This project implements a complete end-to-end TinyML pipeline for classifying human gestures in real time. A 1D CNN model (27.5 KB, INT8) runs directly on an Arduino Nano 33 BLE Sense Rev2, reading 6-axis IMU data (accelerometer + gyroscope) and broadcasting inference results via Bluetooth Low Energy to a Python bridge and a live web dashboard.

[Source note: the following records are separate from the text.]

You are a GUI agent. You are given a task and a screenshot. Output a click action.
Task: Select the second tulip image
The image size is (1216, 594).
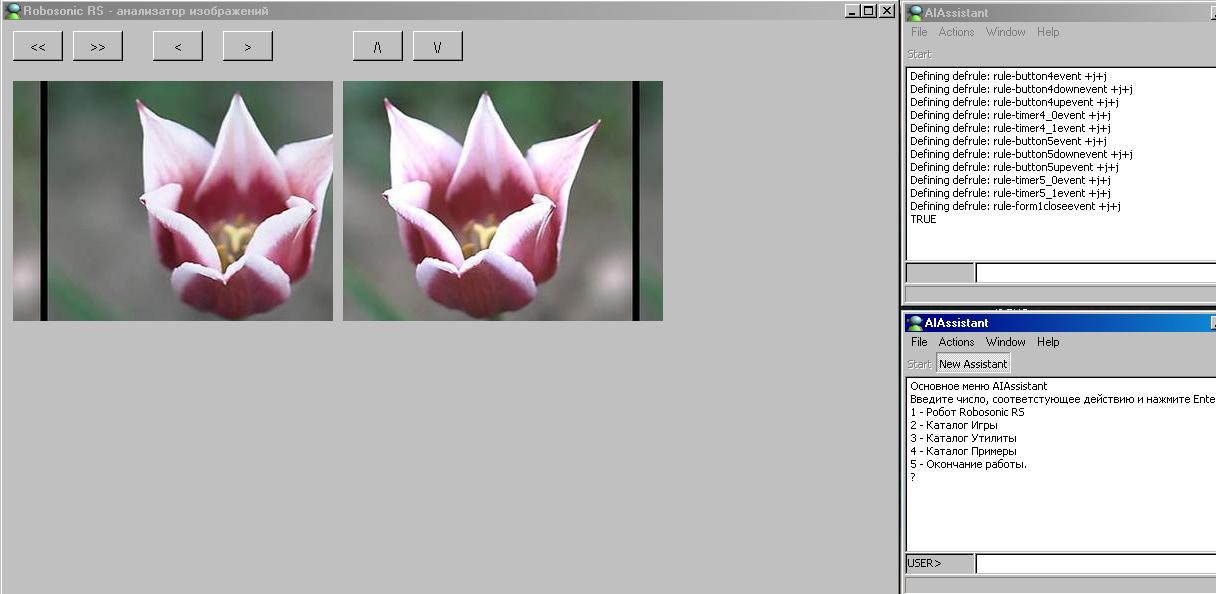click(503, 201)
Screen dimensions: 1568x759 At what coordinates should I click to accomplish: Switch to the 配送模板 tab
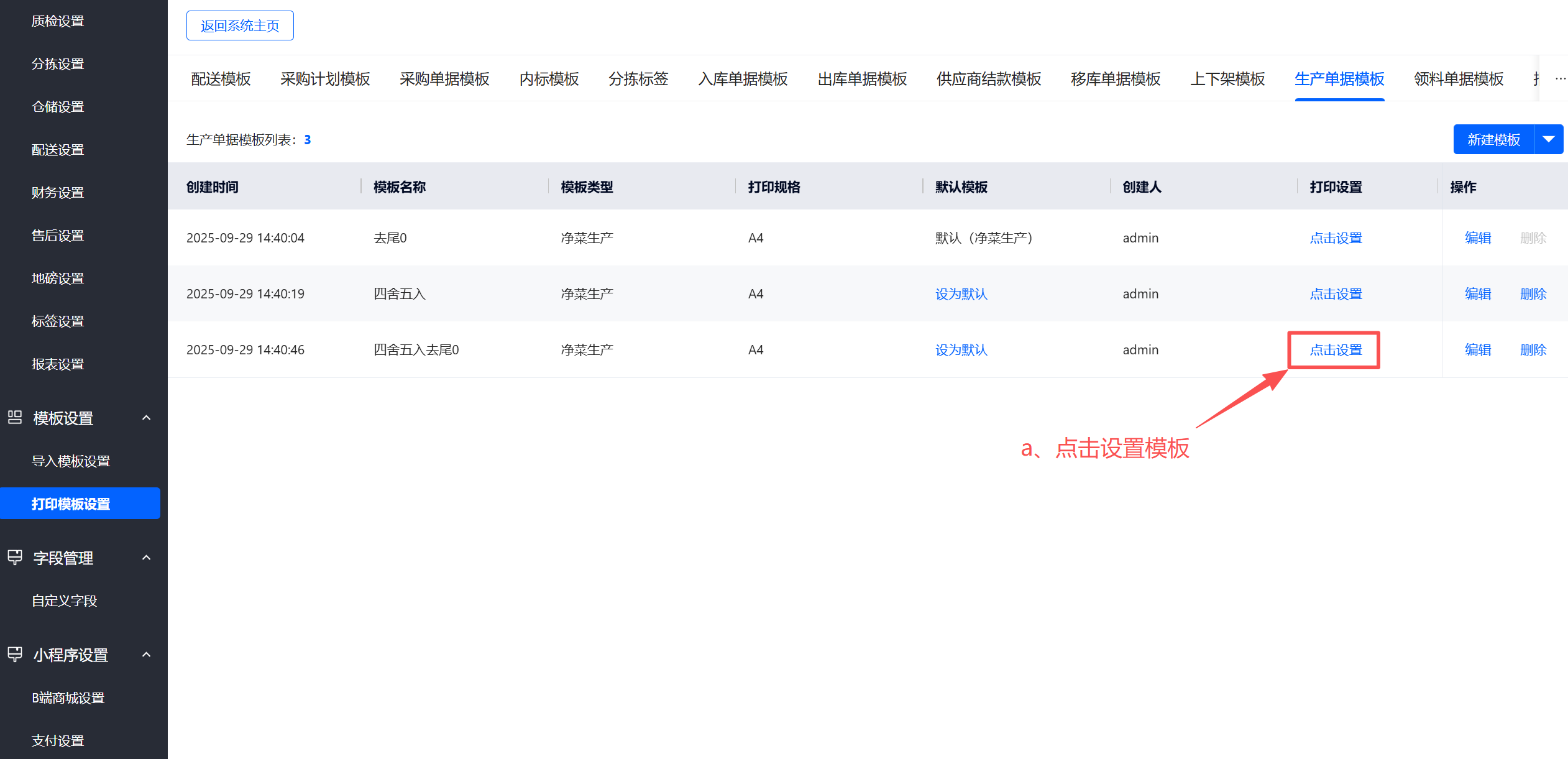click(221, 79)
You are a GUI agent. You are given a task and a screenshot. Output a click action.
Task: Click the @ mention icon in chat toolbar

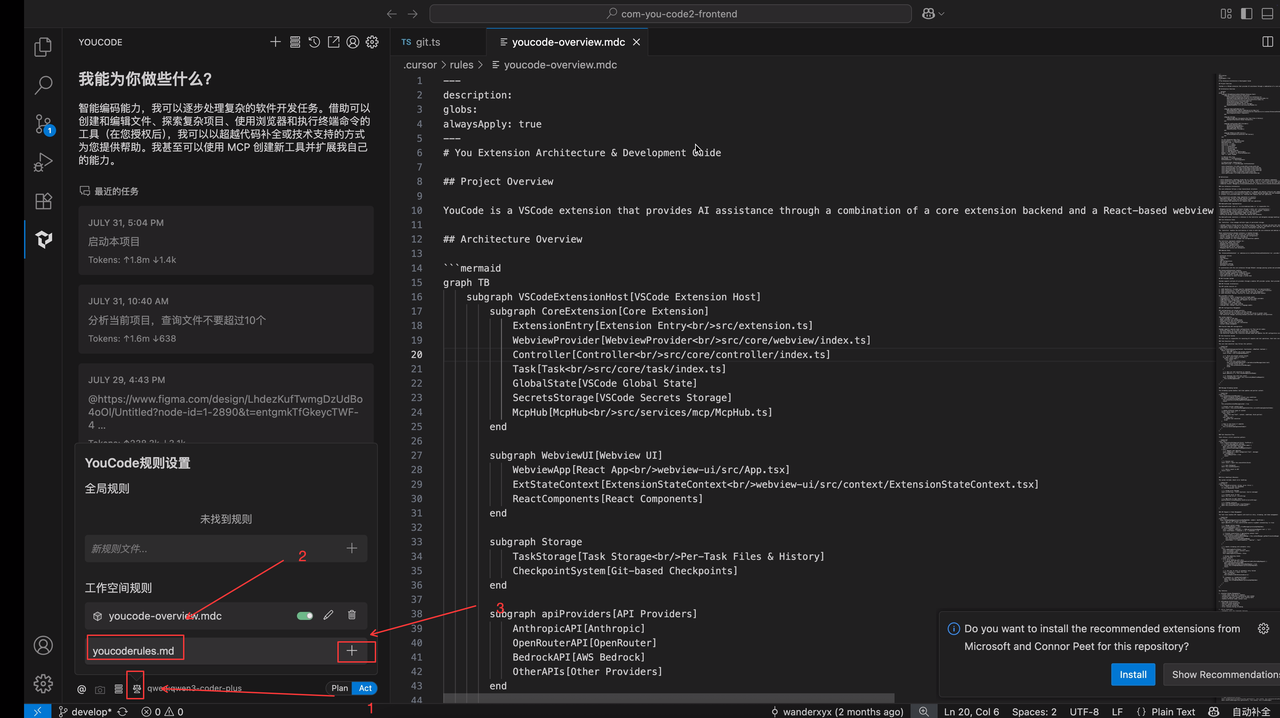tap(82, 688)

┌──────────────────────┐ BLE GATT ┌─────────────────┐ WebSocket ┌─────────────────────┐
│ Arduino Nano 33 BLE │ ──────────► │ Python Bridge │ ──────────► │ Web Dashboard │
│ ─────────────────── │ │ ble_bridge.py │ │ dashboard/ │
│ BMI270 IMU (100 Hz) │ │ localhost:8765 │ │ Real-time UI │
│ CNN 1D (26.9 KB) │ └─────────────────┘ └─────────────────────┘
│ INT8 TFLite Micro │
└──────────────────────┘
| Class | Description |
|---|---|
CIRCULO |
Circular motion |
LADO |
Lateral side-to-side motion |
QUIETO |
Device at rest |
DEFAULT |
Any other movement |
| Model | Format | Size | Accuracy | Latency |
|---|---|---|---|---|
| CNN 1D | Float32 TFLite | 52.1 KB | 97.93% | ~14 ms |
| CNN 1D | INT8 TFLite | 26.9 KB | 97.59% | ~14 ms |
| Random Forest | C++ header (no TFLite) | 576 KB¹ | 94.03% | <1 ms |
| Logistic Regression | C++ header (no TFLite) | 4.8 KB | 90.85% | <0.1 ms |
| Gaussian Naive Bayes | C++ header (no TFLite) | 8.7 KB | 63.93% | <0.1 ms |
| Linear SVM | C++ header (no TFLite) | 4.8 KB | 91.36% | <0.1 ms |
| RBF SVM | C++ header (no TFLite) | ~40–70 KB² | pending | <2 ms |
CNN INT8 quantization reduces model size by 48% with only 0.34 pp accuracy loss.
¹
model_rf.his 576 KB of C++ source text; compiled to ARM Thumb2 it is ~80–120 KB. Without the TFLite Micro library (~200 KB), the RF firmware has a smaller total flash footprint than the CNN.The Logistic Regression model serves as the linear baseline: its 90.85% accuracy confirms that the classification problem has a significant non-linear component that justifies the added complexity of RF and CNN.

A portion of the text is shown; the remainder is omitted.